======== Data shown

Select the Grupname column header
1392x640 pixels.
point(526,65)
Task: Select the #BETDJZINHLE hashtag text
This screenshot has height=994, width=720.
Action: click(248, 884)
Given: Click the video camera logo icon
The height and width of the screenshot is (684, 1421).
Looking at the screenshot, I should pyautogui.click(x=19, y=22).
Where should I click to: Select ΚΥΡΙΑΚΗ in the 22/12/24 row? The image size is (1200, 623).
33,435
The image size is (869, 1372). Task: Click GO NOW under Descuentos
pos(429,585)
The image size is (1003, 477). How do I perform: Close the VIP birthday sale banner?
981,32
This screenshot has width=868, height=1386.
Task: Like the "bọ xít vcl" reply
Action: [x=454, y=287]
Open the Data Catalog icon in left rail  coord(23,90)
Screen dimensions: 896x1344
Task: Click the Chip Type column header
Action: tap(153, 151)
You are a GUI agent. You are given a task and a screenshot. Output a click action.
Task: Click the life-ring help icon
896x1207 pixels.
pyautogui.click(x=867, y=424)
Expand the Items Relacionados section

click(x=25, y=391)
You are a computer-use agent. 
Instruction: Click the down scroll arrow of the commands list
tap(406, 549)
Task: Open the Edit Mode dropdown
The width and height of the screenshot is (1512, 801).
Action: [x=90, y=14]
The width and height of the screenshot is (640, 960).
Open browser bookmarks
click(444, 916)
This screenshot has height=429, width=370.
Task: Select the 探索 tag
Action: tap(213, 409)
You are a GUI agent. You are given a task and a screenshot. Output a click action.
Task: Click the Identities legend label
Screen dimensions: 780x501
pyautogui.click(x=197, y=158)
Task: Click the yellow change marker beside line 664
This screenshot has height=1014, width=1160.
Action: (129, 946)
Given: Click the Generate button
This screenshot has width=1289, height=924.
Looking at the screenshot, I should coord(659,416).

================

Would you write out all the records exactly as they read?

Select the Grupname column header
1392x640 pixels.
point(526,65)
Task: Select the #BETDJZINHLE hashtag text
This screenshot has height=994, width=720.
Action: click(248, 884)
Given: Click the video camera logo icon
The height and width of the screenshot is (684, 1421).
Looking at the screenshot, I should pyautogui.click(x=19, y=22).
Where should I click to: Select ΚΥΡΙΑΚΗ in the 22/12/24 row? The image size is (1200, 623).
33,435
The image size is (869, 1372). Task: Click GO NOW under Descuentos
pos(429,585)
The image size is (1003, 477). How do I perform: Close the VIP birthday sale banner?
981,32
This screenshot has width=868, height=1386.
Task: Like the "bọ xít vcl" reply
Action: [x=454, y=287]
Open the Data Catalog icon in left rail  coord(23,90)
Screen dimensions: 896x1344
Task: Click the Chip Type column header
Action: tap(153, 151)
You are a GUI agent. You are given a task and a screenshot. Output a click action.
Task: Click the life-ring help icon
896x1207 pixels.
pyautogui.click(x=867, y=424)
Expand the Items Relacionados section

click(x=25, y=391)
You are a computer-use agent. 
Instruction: Click the down scroll arrow of the commands list
tap(406, 549)
Task: Open the Edit Mode dropdown
The width and height of the screenshot is (1512, 801).
Action: [x=90, y=14]
The width and height of the screenshot is (640, 960).
Open browser bookmarks
click(444, 916)
This screenshot has height=429, width=370.
Task: Select the 探索 tag
Action: tap(213, 409)
You are a GUI agent. You are given a task and a screenshot. Output a click action.
Task: Click the Identities legend label
Screen dimensions: 780x501
pyautogui.click(x=197, y=158)
Task: Click the yellow change marker beside line 664
This screenshot has height=1014, width=1160.
Action: (129, 946)
Given: Click the Generate button
This screenshot has width=1289, height=924.
Looking at the screenshot, I should coord(659,416).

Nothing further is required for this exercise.